Three years after a freak accident, diver discovers history
The 1793 coin was particularly satisfying to discover because, for nearly three years, Steven McPhee was unable to dive.
In 2017 he broke his neck in an accident which also left him with temporary nerve damage as a result of a pinched spinal cord.
A year ago, he finally felt ready to dive again.
“To look at me you wouldn’t know that anything had happened to me,” he said. “Getting back into the water was great. I was told being in the water is good exercise because there are no vibrations.”
He found the coin in Soncy Bay off Pitts Bay Road, hidden by only 20ft of water and a bit of sand.
“I dug a little trench with my hands,” Mr McPhee said. “Ten inches down into the sand was a coin. I said, ’Oh wow’, because I could see it was in good condition.”
On closer inspection he could see the date 1793 underneath an image of a ship. On the other side of the coin was the head of King George III.
“I have found coins before in this spot but they were from the 1800s and much more worn,” he said.
Mr McPhee carefully used toothpaste and a toothbrush to remove the small bit of black crud that was on it.
At the Bermuda Archives he learnt that in the 1790s, Bermuda had commissioned a ton of coins to be minted in England.
“There were 72,000 made,” he said. “Not all went into circulation. They had to get special permission to put King George III’s head on it. The engraver who did that is also carved into the coin. It is nice that it has the date on it. That really puts it at a certain time period.
“You find a lot of things in the ocean and wonder how they got there.”
Similar coins have sold on eBay for $3,900; Mr McPhee is keeping his.
“I will just put it with my other finds,” said the commercial diver whose collection includes 1,500 bottles, several coins and other objects.
He started diving at 21 when a friend took him off Darrell’s Island. What fascinated him were all the antique bottles on the seabed, just a few feet from shore.
“They were bottles from the 1800s,” said Mr McPhee, the author of A Guide to Collecting Old Bermuda Bottle and oldbermudabottles.blogspot.com, which has more than 40,000 subscribers.
“We just kept diving there. When you dive there is nothing better than bringing something back that is kind of old. Rather than dive on shipwrecks I would go along the different coastlines and in the bays and always look for bottles. You find them because that is where everyone used to throw everything into the water, mostly in front of their house, within throwing distance from land.”
A bell was so covered in coral he was unsure what it was, until he cleaned it. He then discovered it had once been part of the Dorothea, an iron full-rigged ship built in Hamburg, Germany in 1870 and sold to Finland in 1902.
“In January 1913, Dorothea was found floating in Bermuda waters,” said Mr McPhee, 59. “It was spotted by the steamship Bermudian. All three masts were broken and it had obviously been in a storm.”
There was no one on board and all moveable objects on the deck were gone, probably washed away.
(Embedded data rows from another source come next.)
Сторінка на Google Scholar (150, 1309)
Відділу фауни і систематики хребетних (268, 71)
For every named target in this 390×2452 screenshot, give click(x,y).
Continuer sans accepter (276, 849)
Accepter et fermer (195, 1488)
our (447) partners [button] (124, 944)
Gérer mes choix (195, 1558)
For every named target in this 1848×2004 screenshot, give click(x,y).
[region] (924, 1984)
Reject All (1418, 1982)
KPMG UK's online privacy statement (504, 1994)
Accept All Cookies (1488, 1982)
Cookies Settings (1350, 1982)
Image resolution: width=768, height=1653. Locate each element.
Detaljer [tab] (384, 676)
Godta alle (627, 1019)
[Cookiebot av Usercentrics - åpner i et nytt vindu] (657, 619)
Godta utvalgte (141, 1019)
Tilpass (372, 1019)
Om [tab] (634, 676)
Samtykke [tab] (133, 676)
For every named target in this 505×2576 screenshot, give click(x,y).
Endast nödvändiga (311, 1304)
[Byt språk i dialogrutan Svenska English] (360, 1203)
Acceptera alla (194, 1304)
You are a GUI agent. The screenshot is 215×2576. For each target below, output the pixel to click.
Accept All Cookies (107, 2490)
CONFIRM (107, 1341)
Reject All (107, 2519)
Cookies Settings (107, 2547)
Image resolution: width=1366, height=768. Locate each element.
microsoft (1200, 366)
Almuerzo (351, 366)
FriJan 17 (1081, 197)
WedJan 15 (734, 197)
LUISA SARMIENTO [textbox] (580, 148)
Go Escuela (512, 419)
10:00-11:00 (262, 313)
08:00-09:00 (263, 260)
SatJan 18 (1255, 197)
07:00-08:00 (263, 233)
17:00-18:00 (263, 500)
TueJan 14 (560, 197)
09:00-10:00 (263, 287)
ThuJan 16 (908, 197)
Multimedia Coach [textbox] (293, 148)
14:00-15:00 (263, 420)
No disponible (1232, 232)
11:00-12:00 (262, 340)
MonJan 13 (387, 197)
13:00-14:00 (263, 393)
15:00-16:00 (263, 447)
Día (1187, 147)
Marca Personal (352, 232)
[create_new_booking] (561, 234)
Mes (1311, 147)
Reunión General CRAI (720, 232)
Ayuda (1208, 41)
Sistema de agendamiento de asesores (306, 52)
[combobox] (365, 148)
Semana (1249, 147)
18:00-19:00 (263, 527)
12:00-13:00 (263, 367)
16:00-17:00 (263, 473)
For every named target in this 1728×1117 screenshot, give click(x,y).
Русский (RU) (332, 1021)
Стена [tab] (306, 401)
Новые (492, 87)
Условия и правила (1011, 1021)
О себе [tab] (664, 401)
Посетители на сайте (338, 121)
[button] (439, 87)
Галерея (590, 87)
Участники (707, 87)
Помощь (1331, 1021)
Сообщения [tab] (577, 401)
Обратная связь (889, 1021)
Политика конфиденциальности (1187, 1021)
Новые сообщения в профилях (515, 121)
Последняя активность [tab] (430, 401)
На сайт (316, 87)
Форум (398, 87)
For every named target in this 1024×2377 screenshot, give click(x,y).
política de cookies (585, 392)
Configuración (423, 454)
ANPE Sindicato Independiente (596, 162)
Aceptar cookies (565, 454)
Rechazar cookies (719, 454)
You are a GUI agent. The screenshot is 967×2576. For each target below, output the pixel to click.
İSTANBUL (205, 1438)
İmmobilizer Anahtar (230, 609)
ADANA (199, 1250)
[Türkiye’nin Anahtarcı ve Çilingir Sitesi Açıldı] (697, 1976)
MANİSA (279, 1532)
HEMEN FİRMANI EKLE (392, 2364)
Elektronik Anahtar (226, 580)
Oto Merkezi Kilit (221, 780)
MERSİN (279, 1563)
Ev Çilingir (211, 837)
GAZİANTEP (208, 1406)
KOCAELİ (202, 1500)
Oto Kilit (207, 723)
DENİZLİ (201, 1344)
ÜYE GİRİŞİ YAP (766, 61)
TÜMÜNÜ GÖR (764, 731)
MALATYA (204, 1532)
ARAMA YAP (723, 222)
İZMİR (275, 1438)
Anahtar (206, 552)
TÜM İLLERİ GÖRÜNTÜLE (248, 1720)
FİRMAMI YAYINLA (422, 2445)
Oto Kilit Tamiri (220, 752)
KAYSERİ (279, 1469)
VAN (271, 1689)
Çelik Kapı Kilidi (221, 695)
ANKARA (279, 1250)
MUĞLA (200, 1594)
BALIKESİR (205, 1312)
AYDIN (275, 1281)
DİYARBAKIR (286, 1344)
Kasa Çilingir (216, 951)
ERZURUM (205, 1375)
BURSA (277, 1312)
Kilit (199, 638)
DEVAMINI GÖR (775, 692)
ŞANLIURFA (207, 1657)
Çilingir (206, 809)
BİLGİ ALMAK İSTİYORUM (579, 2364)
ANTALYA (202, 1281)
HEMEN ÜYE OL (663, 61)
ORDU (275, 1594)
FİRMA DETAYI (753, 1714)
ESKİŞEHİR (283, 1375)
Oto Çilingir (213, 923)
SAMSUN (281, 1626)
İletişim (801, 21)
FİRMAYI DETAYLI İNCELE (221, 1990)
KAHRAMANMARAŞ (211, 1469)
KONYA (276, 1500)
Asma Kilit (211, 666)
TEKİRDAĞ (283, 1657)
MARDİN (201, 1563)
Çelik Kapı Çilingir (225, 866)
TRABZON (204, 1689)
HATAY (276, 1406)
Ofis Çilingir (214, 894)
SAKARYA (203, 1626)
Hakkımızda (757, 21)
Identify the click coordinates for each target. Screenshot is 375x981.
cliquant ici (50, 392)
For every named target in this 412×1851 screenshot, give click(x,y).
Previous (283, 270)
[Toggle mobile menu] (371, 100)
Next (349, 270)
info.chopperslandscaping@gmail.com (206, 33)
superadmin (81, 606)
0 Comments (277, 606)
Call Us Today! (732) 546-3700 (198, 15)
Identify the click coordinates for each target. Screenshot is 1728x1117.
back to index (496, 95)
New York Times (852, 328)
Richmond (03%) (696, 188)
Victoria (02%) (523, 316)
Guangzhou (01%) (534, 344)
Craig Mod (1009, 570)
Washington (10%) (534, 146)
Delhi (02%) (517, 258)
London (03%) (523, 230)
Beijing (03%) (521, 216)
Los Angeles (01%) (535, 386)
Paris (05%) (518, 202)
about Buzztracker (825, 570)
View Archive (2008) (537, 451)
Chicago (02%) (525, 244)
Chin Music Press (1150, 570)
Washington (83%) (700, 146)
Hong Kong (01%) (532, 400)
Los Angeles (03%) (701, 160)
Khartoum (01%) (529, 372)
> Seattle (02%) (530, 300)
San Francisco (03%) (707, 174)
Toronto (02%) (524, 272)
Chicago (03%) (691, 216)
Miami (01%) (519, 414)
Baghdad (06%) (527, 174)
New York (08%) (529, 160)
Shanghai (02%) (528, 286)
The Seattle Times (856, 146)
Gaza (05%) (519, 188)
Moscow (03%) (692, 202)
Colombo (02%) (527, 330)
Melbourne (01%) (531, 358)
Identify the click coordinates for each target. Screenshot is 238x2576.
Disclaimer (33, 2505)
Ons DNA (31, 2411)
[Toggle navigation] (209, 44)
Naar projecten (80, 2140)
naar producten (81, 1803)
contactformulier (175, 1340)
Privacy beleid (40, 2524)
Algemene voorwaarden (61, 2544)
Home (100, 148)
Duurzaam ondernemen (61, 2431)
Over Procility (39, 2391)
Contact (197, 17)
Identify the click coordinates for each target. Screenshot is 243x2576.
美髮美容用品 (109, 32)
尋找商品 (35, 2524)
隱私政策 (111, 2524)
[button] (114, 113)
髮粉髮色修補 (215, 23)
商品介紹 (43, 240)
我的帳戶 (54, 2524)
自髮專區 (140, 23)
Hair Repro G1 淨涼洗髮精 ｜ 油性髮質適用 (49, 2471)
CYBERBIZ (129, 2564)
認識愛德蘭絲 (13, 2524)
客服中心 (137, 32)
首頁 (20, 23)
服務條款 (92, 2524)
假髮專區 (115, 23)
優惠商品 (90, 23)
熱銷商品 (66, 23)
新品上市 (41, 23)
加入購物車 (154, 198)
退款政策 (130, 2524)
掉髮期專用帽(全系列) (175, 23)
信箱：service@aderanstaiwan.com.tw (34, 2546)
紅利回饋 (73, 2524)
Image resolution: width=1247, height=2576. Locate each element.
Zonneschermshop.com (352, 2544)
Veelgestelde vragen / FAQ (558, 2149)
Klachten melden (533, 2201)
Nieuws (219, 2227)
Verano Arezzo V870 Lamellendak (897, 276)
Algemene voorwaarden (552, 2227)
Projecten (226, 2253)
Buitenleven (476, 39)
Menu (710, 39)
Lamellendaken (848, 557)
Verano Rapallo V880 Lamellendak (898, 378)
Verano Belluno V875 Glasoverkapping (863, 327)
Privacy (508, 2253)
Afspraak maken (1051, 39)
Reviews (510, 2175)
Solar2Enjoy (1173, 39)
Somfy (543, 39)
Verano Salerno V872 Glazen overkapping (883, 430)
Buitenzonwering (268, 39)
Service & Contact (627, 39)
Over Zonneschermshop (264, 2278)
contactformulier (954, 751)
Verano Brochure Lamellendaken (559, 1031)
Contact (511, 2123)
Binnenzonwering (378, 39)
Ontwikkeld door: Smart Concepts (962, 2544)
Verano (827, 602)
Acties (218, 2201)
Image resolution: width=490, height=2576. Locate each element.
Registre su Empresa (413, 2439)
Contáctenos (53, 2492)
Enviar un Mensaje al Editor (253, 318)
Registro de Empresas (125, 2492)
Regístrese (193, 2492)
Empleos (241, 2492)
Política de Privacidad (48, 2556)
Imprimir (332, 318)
Because the lost ship posed a danger to marine traffic, a derelict destroyer was sent to sink it but was unsuccessful due to lumber in the cargo hold.
The ship was towed into the island where the Court of the Admiralty unsuccessfully tried to reunite it with its owners.
“William Meyer in St George’s bought it for the lumber,” said Mr McPhee, who thinks the crew drowned during a winter storm.
At his second home near Playa Hermosa in Costa Rica, where he got stuck in March by Covid-19, he hasn’t had as much success as he has had here, finding treasure.
Although the Central American country is known as a diving Mecca the Pacific Ocean is a lot different than the Atlantic.
“The sand at the bottom is a darker colour,” he said. “It doesn’t look as nice as Bermuda. Bermuda’s reefs are so much more alive with growth. The reefs where I was didn’t have a lot on them. There were a lot of sharks. You don’t see the parrot fish and sergeant majors the way you do in Bermuda.”